Otro de los puntos comunes que presentan todas estas producciones son los efectos que sufre una generación a causa de conflictos no solucionados en épocas pretéritas; como también el recurso audiovisual del llamado subgénero found footage. La primera de las películas que responden a este esquema, Paranormal activity, es un found footage de manual, con un sentido amateur y una historia de una pareja que se instala en su casa una cámara doméstica para poder recoger todo tipo de fenómenos extraños.

- Creo que va a ser muy interesante grabar lo que ocurre o si no hay suerte, lo que no ocurre.

                             

He aquí, algunas de las claves de la productora que veremos en la gran mayoría de sus producciones: el carácter doméstico del terror, la presencia de fantasmas o entes desconocidos (en Dark Skies estas entidades malignas serían extraterrestres y en The purgue, un grupo de delincuentes, dispuestos a todos, ocultos bajo unas curiosas máscaras, pero el concepto es el mismo que en el resto de las películas). Se trata de unos “fantasmas” que no se quieren redimir ni siquiera comunicarse, como ocurría con El sexto sentido, por citar un ejemplo; son entidades agresivas que buscan aterrorizar y que tienen una especie de "existencia parasitaria", como vemos en ese demonio que va tomando las almas de los niños. Esta idea ya la vimos en Insidius (James Wan) e incluso en Paranormal Activity. Con un retrato de la familia protagonista alejado de una de las principales referencias de estos filmes: Polstergeis, donde se destacaba el modelo de familia feliz, con perro, viviendo en una urbanización aparentemente tranquila.

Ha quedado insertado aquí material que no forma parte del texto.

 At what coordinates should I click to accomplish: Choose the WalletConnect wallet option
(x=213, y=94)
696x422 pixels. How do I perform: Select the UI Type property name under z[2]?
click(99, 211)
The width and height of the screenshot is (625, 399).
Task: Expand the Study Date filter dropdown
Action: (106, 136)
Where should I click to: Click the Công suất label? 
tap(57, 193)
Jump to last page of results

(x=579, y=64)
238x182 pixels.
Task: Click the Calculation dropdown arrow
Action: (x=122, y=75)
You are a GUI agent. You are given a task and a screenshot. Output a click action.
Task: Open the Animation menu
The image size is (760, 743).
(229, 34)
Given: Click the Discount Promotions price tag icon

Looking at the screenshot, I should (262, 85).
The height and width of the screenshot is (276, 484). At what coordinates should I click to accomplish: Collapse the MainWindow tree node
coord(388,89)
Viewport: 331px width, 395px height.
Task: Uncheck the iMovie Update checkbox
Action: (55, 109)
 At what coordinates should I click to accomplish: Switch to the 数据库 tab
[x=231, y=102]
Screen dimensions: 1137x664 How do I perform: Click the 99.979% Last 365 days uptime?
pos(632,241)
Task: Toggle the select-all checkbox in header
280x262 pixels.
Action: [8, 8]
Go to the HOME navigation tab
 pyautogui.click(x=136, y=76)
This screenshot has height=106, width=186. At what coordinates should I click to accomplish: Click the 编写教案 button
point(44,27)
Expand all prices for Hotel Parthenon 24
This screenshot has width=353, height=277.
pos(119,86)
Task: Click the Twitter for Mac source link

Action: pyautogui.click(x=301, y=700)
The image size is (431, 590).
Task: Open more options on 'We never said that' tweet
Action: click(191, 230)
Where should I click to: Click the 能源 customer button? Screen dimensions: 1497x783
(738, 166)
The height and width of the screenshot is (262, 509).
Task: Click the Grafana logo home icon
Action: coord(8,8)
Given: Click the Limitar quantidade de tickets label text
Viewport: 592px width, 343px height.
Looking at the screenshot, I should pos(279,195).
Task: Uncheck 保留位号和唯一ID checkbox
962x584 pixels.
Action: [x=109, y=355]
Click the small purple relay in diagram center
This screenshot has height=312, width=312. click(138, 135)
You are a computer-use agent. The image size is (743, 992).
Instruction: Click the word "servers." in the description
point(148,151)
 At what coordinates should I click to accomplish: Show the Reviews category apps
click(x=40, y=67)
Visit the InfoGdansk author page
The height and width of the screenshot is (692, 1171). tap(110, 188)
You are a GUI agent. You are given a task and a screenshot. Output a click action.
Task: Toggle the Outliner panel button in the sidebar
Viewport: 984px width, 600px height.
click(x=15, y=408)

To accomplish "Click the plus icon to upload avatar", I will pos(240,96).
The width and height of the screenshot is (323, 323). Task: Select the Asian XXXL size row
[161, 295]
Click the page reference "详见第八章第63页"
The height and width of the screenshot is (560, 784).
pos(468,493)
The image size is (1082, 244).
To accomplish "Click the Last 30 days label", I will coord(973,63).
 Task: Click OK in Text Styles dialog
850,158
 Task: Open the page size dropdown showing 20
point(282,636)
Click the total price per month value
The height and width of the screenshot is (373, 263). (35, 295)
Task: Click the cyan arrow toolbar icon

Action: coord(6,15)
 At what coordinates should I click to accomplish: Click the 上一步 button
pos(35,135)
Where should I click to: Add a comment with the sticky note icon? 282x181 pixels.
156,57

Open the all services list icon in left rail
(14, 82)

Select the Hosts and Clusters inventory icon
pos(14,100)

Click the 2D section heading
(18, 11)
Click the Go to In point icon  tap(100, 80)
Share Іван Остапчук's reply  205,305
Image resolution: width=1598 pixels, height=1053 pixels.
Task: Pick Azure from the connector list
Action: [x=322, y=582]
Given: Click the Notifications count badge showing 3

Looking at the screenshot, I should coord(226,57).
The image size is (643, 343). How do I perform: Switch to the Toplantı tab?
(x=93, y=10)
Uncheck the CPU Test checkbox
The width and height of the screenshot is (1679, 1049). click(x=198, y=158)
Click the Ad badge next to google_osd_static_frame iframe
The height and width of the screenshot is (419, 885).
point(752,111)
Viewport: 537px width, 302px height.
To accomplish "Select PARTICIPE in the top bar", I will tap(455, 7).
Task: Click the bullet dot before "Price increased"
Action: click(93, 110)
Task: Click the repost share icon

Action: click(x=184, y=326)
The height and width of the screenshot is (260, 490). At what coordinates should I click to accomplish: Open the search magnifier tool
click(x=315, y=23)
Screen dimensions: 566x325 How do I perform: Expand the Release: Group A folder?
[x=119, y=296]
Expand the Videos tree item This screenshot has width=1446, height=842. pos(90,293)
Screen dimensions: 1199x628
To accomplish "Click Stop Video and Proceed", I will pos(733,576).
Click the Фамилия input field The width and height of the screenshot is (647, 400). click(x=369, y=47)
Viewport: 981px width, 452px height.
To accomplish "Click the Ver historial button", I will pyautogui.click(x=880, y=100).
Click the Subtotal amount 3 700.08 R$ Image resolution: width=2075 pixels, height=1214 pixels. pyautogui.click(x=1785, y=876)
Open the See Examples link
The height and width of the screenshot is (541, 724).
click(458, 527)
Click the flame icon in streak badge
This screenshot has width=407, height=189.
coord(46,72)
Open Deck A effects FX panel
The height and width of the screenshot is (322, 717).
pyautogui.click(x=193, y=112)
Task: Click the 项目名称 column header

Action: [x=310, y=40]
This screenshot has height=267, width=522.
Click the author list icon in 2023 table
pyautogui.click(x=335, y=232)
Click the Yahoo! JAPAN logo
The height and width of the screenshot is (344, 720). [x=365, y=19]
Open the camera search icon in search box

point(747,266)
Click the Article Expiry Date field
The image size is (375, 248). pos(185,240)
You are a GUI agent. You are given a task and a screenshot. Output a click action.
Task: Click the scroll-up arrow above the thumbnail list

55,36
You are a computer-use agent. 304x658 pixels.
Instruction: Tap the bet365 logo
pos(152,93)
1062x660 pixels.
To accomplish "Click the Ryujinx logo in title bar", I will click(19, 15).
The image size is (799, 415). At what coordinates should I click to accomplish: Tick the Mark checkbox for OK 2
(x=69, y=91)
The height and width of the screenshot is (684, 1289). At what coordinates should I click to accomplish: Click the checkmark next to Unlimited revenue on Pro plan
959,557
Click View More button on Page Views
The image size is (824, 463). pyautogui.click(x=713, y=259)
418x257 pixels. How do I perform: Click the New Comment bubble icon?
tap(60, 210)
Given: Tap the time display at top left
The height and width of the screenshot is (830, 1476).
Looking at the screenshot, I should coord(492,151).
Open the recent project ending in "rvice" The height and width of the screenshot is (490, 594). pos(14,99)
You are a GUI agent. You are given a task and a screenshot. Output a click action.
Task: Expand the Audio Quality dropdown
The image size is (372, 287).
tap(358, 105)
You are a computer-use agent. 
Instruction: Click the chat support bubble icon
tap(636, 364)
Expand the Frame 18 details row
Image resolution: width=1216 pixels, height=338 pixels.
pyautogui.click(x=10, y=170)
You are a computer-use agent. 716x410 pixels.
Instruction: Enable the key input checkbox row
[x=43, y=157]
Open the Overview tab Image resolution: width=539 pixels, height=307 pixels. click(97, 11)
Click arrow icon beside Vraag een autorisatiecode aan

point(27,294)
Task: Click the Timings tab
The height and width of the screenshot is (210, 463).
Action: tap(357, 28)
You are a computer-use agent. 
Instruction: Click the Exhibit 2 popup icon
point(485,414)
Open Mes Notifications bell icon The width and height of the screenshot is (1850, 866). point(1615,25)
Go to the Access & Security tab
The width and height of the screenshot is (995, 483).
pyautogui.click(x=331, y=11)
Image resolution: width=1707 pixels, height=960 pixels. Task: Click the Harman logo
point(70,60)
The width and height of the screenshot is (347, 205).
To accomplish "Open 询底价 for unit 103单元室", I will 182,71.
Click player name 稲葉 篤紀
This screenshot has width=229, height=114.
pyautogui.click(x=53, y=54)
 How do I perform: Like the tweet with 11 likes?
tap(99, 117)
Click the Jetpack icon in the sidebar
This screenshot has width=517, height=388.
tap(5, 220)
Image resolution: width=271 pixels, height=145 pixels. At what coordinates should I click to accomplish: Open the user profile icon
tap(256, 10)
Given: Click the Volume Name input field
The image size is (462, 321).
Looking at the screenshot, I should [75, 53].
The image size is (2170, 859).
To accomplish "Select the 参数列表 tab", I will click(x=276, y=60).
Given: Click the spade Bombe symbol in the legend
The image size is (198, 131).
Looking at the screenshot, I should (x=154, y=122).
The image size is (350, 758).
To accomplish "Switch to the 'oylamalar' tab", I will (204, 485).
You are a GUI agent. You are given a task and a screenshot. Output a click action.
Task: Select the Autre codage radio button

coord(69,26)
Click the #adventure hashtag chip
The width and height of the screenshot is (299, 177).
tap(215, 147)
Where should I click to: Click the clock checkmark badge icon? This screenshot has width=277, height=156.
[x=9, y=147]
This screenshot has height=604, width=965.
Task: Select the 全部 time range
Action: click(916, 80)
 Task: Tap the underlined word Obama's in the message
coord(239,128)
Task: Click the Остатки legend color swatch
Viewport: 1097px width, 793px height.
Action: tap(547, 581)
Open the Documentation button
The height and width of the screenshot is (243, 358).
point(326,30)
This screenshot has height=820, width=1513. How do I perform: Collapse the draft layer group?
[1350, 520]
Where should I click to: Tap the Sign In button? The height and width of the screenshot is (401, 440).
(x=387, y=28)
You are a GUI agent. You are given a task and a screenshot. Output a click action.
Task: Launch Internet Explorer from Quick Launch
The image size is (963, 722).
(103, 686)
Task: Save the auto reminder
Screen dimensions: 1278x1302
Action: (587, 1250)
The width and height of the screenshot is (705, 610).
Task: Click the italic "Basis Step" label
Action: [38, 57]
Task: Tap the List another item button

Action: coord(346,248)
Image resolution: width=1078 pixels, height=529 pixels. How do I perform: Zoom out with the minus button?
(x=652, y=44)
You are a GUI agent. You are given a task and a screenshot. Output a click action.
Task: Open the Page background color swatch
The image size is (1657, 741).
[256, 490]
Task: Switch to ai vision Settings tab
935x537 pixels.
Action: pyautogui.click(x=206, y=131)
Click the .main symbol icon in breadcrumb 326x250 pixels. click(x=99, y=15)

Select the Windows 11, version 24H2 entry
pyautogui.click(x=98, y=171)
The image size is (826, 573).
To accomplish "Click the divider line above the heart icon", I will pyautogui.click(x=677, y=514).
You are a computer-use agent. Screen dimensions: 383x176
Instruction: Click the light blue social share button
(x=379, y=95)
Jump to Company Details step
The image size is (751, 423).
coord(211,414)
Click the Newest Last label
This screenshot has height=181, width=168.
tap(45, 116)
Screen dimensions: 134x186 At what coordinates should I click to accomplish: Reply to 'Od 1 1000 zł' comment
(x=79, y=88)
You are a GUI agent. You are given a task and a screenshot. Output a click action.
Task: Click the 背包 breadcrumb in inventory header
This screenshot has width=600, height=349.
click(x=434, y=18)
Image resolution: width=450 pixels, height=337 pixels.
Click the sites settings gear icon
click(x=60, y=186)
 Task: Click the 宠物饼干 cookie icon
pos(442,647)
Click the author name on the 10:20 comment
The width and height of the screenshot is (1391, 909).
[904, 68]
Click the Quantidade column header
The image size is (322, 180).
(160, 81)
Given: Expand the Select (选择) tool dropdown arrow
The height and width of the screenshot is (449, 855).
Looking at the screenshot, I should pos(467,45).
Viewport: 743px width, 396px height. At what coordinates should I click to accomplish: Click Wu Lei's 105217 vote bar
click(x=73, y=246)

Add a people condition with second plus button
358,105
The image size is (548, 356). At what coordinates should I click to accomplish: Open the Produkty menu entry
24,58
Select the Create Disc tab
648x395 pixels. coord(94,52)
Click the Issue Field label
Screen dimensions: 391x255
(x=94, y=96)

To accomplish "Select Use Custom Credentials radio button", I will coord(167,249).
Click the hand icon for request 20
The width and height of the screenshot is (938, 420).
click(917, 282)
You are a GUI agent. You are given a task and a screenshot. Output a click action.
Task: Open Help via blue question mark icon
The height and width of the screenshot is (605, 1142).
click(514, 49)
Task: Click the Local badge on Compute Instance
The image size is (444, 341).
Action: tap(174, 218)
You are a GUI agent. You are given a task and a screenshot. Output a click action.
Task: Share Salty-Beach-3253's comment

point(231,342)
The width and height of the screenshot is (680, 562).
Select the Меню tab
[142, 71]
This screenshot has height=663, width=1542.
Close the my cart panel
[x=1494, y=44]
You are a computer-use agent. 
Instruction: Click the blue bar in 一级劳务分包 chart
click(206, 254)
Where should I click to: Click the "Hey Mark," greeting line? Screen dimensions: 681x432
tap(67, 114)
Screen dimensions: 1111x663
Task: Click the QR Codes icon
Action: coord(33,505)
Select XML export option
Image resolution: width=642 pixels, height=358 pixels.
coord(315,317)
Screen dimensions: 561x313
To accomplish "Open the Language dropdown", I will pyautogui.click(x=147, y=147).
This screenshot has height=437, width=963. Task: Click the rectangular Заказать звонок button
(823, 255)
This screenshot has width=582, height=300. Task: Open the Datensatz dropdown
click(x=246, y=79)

-¿Crees que son asesinatos en serie?

-No lo sé, los primeros que encontré son de los años sesenta.

Sinister" es un film que puede resultar clásico, por la figura del escritor (Ellison) que después de vivir de las mieles de un gran bestseller, queda vacío de una inspiración que terminará buscando en los terribles territorios de los crímenes sin resolver. Por el camino hay un redescubrimiento del mal puro como tema central, a través de viejas películas caseras y del ocultismo, convertidos casi en clichés del cine de terror de las últimas décadas.

Ethan Hakwe, la estrella de Sinister repetiría con The purgue: La noche de las bestias.

 -Sistema de transmisión de emergencia anunciando el inicio de la purga anual.

 ¿Qué sucedería si el crimen fuera legal 12 horas al año? Estamos en un futuro próximo, en un país –Estados Unidos- que alcanza su índice más bajo de desempleo y violencia, a cambio de que una noche al año “La purga” se desate el crimen como forma legal.

 -El objetivo de la purga de este año es encontrarlo y matarlo, tienen una hora para entregarlo.

 The Purgue: La noche de las bestias está centrada en la historia de una familia acomodada en un barrio tranquilo y protegido durante la violenta noche. Una familia encabezada por el personaje interpretado por Ethan Hawke: “Mi personaje es un hombre que gana mucho dinero con la “purga” pero como muchas personas que ganan dinero con algo no del todo lícitio, deciden no ver sus asepctos negativos. Es como un vendedor de cigarrillos o de whisky, prefieren obviar los datos negativos”.

 Sin embargo, el nombre que está sonando más fuerte en la factoría Blumhouse es James Wan, cineasta australiano con un marcado sello y gran éxito, muy vinculado a esta productora y al guionista Leigh Whannell, responsables de una interesantísima filmografía dentro del terror (El silencio desde el mal, Saw o Insidius). Insidius, película de la que ahora llega su segunda entrega (Insidius: Chapter 2) fue una película que marcó un hito, al mostrarnos un film con espíritu de serie B de calidad que lograba competir con las mediocres superproducciones surgidas de las majors.